--- Start Extracted data ---
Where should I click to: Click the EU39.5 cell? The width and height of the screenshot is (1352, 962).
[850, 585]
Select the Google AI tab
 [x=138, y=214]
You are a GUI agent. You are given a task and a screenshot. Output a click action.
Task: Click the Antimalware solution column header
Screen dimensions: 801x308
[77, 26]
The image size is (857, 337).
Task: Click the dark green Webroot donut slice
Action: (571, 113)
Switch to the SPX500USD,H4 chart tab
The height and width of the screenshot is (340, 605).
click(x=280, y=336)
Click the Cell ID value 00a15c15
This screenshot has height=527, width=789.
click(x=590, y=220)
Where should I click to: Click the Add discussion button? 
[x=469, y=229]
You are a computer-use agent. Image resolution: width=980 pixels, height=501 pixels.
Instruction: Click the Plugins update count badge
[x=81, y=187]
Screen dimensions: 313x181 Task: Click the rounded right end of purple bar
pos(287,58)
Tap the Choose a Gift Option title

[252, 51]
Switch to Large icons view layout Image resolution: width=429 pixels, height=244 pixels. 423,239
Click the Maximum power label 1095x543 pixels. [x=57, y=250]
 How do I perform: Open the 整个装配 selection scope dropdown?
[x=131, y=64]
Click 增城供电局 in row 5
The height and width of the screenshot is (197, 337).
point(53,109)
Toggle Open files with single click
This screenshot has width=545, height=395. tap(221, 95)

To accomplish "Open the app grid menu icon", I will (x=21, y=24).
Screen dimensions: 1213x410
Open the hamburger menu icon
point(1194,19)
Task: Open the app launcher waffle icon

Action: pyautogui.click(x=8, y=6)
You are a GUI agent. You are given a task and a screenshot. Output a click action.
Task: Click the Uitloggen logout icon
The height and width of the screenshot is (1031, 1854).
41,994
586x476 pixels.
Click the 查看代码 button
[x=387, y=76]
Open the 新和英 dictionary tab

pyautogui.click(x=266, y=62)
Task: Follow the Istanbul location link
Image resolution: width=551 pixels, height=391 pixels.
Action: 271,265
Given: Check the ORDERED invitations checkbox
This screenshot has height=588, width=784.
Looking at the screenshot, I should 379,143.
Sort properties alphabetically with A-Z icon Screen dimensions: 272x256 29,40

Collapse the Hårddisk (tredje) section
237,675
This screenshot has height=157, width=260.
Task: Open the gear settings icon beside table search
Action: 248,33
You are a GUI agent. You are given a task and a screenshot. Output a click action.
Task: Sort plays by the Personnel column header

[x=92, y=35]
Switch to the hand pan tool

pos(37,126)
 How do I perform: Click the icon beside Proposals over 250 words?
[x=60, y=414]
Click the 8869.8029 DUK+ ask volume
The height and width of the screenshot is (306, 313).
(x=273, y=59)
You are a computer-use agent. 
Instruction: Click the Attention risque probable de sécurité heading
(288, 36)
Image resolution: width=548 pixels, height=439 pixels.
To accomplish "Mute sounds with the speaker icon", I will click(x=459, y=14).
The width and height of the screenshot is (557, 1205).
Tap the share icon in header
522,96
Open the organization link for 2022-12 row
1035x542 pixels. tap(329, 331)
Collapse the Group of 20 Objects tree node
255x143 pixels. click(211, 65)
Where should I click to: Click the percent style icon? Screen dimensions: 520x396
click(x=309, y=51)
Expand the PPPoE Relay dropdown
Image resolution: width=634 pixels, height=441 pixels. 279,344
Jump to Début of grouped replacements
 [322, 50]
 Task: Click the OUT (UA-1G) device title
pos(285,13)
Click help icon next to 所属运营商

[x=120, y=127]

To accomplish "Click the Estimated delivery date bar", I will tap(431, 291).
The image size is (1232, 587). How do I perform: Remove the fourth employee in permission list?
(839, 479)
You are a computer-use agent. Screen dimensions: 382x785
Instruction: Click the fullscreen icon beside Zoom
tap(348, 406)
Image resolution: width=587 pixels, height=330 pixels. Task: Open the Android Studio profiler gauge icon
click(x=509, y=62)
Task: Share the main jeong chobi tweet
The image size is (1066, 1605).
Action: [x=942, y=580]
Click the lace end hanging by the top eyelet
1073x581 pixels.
--- End Extracted data ---
§ **Task directions**
Copy every one of the records above word for word, with no changes.

§ **The solution**
Where should I click to: Click the EU39.5 cell? The width and height of the screenshot is (1352, 962).
[850, 585]
Select the Google AI tab
 [x=138, y=214]
You are a GUI agent. You are given a task and a screenshot. Output a click action.
Task: Click the Antimalware solution column header
Screen dimensions: 801x308
[77, 26]
The image size is (857, 337).
Task: Click the dark green Webroot donut slice
Action: (571, 113)
Switch to the SPX500USD,H4 chart tab
The height and width of the screenshot is (340, 605).
click(x=280, y=336)
Click the Cell ID value 00a15c15
This screenshot has height=527, width=789.
click(x=590, y=220)
Where should I click to: Click the Add discussion button? 
[x=469, y=229]
You are a computer-use agent. Image resolution: width=980 pixels, height=501 pixels.
Instruction: Click the Plugins update count badge
[x=81, y=187]
Screen dimensions: 313x181 Task: Click the rounded right end of purple bar
pos(287,58)
Tap the Choose a Gift Option title

[252, 51]
Switch to Large icons view layout Image resolution: width=429 pixels, height=244 pixels. 423,239
Click the Maximum power label 1095x543 pixels. [x=57, y=250]
 How do I perform: Open the 整个装配 selection scope dropdown?
[x=131, y=64]
Click 增城供电局 in row 5
The height and width of the screenshot is (197, 337).
point(53,109)
Toggle Open files with single click
This screenshot has width=545, height=395. tap(221, 95)

To accomplish "Open the app grid menu icon", I will (x=21, y=24).
Screen dimensions: 1213x410
Open the hamburger menu icon
point(1194,19)
Task: Open the app launcher waffle icon

Action: pyautogui.click(x=8, y=6)
You are a GUI agent. You are given a task and a screenshot. Output a click action.
Task: Click the Uitloggen logout icon
The height and width of the screenshot is (1031, 1854).
41,994
586x476 pixels.
Click the 查看代码 button
[x=387, y=76]
Open the 新和英 dictionary tab

pyautogui.click(x=266, y=62)
Task: Follow the Istanbul location link
Image resolution: width=551 pixels, height=391 pixels.
Action: 271,265
Given: Check the ORDERED invitations checkbox
This screenshot has height=588, width=784.
Looking at the screenshot, I should 379,143.
Sort properties alphabetically with A-Z icon Screen dimensions: 272x256 29,40

Collapse the Hårddisk (tredje) section
237,675
This screenshot has height=157, width=260.
Task: Open the gear settings icon beside table search
Action: 248,33
You are a GUI agent. You are given a task and a screenshot. Output a click action.
Task: Sort plays by the Personnel column header

[x=92, y=35]
Switch to the hand pan tool

pos(37,126)
 How do I perform: Click the icon beside Proposals over 250 words?
[x=60, y=414]
Click the 8869.8029 DUK+ ask volume
The height and width of the screenshot is (306, 313).
(x=273, y=59)
You are a computer-use agent. 
Instruction: Click the Attention risque probable de sécurité heading
(288, 36)
Image resolution: width=548 pixels, height=439 pixels.
To accomplish "Mute sounds with the speaker icon", I will click(x=459, y=14).
The width and height of the screenshot is (557, 1205).
Tap the share icon in header
522,96
Open the organization link for 2022-12 row
1035x542 pixels. tap(329, 331)
Collapse the Group of 20 Objects tree node
255x143 pixels. click(211, 65)
Where should I click to: Click the percent style icon? Screen dimensions: 520x396
click(x=309, y=51)
Expand the PPPoE Relay dropdown
Image resolution: width=634 pixels, height=441 pixels. 279,344
Jump to Début of grouped replacements
 [322, 50]
 Task: Click the OUT (UA-1G) device title
pos(285,13)
Click help icon next to 所属运营商

[x=120, y=127]

To accomplish "Click the Estimated delivery date bar", I will tap(431, 291).
The image size is (1232, 587). How do I perform: Remove the fourth employee in permission list?
(839, 479)
You are a computer-use agent. Screen dimensions: 382x785
Instruction: Click the fullscreen icon beside Zoom
tap(348, 406)
Image resolution: width=587 pixels, height=330 pixels. Task: Open the Android Studio profiler gauge icon
click(x=509, y=62)
Task: Share the main jeong chobi tweet
The image size is (1066, 1605).
Action: [x=942, y=580]
Click the lace end hanging by the top eyelet
1073x581 pixels.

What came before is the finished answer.